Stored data
· · · ·
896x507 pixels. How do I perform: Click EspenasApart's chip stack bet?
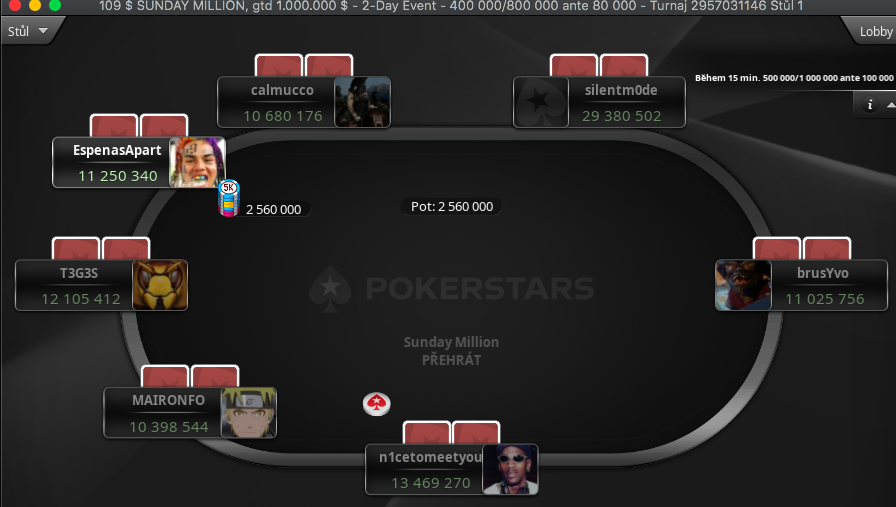[x=229, y=199]
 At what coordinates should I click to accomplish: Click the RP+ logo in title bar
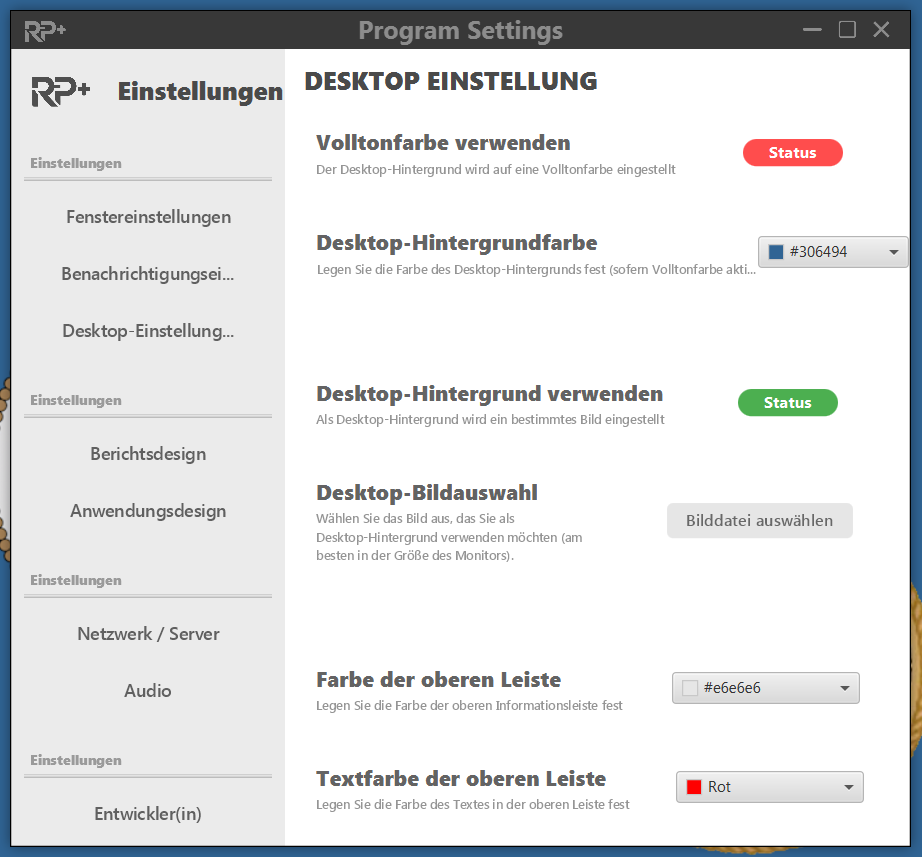[x=45, y=30]
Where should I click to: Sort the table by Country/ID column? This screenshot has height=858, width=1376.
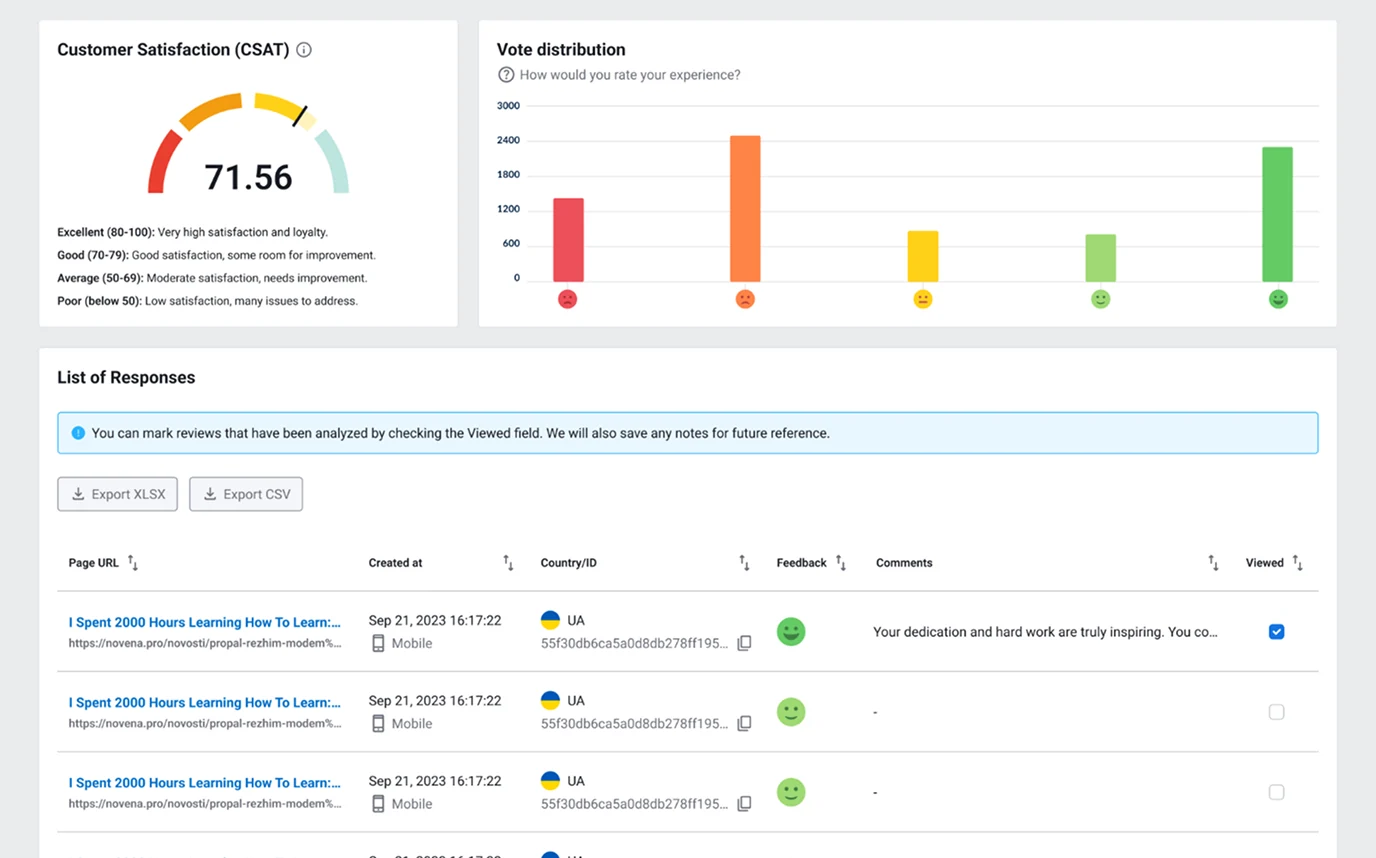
· · · ·
- Task brief: The pictures stay out of the copy. Set down the entries above precisely.

- Output:
896x507 pixels. How do I perform: Click EspenasApart's chip stack bet?
[x=229, y=199]
 At what coordinates should I click to accomplish: Click the RP+ logo in title bar
[x=45, y=30]
Where should I click to: Sort the table by Country/ID column? This screenshot has height=858, width=1376.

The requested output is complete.